**About this exercise**
How many lines of the data include the string "computer"? State that number alone.

Supplied material: Begin

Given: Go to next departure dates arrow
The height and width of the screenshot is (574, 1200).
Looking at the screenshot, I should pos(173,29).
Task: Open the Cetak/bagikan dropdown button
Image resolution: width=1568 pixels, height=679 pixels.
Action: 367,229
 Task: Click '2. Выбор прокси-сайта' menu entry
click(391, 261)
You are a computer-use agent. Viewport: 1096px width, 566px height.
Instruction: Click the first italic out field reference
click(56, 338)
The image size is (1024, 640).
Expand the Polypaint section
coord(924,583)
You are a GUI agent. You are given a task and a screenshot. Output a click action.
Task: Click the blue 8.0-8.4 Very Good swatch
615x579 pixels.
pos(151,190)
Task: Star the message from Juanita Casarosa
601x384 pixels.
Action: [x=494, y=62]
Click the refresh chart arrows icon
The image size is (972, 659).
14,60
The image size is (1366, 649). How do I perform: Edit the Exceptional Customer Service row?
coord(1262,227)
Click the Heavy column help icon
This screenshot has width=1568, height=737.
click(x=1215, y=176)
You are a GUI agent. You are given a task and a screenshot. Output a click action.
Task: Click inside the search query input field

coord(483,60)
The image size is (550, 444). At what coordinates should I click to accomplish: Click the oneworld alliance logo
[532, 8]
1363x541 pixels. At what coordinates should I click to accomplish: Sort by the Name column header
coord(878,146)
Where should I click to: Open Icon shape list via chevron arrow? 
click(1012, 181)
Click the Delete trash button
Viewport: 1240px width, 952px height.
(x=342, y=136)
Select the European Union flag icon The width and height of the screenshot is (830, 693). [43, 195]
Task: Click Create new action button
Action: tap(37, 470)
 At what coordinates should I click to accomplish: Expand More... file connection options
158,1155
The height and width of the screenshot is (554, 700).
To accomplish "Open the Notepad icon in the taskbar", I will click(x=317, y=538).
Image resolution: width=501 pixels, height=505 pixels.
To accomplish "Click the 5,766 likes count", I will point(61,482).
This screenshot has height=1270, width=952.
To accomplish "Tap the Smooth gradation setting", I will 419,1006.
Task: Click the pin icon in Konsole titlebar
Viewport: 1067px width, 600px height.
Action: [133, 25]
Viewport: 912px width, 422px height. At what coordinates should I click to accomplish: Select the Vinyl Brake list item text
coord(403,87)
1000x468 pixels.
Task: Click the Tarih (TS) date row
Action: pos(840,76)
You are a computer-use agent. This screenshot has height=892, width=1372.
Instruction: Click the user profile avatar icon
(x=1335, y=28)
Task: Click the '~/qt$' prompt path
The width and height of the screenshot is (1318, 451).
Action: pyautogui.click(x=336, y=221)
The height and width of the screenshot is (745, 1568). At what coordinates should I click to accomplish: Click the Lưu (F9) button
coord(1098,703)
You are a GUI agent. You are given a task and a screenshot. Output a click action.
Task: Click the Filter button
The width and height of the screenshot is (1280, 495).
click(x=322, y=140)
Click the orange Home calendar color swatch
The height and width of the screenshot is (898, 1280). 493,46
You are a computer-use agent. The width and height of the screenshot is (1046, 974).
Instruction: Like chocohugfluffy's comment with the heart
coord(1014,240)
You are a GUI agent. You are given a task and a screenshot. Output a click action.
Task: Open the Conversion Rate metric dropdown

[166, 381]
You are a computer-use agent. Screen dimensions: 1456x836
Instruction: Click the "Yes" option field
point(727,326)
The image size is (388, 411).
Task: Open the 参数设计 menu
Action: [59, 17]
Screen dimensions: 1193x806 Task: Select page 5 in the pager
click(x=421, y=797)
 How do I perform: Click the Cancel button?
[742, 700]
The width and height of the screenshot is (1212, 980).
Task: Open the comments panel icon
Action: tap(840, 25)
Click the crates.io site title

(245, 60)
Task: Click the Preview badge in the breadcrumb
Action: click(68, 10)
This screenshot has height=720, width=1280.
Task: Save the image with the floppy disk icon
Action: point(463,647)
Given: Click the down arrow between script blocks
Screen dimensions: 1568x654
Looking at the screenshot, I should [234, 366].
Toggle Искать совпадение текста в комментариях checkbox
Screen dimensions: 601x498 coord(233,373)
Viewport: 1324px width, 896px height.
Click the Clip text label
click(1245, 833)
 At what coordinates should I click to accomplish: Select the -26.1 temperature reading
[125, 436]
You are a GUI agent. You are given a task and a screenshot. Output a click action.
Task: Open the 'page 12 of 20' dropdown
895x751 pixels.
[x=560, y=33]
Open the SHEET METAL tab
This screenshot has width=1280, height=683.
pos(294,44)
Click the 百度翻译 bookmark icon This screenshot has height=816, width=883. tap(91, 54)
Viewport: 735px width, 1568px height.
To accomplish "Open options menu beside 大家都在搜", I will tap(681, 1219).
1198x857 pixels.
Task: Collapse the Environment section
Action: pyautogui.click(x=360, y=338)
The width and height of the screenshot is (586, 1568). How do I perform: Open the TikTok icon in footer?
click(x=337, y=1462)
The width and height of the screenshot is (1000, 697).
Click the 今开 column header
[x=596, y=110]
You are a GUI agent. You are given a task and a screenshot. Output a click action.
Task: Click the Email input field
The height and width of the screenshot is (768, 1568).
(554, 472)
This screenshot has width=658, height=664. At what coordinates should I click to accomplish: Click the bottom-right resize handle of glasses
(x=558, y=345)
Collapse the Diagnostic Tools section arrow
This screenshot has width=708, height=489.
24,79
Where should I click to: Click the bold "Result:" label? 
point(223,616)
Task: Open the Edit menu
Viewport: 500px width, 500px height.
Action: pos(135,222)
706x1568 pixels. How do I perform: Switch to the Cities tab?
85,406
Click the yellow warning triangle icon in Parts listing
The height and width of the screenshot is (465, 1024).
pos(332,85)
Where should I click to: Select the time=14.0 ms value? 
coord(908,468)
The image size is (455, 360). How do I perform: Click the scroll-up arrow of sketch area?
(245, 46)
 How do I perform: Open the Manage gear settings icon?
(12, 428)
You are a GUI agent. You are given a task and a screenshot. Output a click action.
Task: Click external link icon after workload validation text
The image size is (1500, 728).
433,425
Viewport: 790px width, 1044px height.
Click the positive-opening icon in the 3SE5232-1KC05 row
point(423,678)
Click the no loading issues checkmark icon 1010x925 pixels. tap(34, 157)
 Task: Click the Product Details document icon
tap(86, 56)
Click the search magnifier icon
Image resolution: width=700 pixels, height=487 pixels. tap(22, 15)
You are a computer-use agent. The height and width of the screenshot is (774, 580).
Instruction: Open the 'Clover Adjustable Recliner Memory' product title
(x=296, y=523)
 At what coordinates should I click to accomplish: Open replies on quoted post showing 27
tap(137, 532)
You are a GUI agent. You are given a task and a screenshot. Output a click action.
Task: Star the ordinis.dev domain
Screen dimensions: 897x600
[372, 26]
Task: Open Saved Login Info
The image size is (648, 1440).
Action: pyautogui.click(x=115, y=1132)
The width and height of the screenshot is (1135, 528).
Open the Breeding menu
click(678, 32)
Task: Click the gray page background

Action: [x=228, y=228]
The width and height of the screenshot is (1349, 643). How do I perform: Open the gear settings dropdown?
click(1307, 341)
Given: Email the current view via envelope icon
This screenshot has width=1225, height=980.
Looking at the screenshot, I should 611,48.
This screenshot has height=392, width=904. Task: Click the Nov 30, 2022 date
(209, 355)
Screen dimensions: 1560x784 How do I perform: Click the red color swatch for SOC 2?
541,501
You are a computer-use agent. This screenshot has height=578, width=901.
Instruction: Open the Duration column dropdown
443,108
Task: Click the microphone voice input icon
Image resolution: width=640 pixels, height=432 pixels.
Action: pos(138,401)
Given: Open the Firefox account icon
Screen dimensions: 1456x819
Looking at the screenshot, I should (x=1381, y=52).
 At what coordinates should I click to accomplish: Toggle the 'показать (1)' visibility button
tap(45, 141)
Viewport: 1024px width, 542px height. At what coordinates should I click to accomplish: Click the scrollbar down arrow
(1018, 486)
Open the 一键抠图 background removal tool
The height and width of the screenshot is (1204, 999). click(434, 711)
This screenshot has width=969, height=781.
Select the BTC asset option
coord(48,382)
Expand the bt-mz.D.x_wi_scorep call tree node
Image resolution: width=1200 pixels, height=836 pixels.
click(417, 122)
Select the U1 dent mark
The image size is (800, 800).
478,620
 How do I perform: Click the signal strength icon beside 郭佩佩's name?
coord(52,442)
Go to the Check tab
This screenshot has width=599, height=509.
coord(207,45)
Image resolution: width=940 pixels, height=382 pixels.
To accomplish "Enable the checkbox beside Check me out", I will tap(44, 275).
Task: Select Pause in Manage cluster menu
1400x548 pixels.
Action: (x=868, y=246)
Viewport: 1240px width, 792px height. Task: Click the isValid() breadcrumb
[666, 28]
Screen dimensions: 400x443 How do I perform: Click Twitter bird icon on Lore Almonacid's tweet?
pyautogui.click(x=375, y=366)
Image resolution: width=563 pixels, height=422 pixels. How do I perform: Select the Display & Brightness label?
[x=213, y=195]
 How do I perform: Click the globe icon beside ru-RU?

Supplied material: End

**Answer box**
6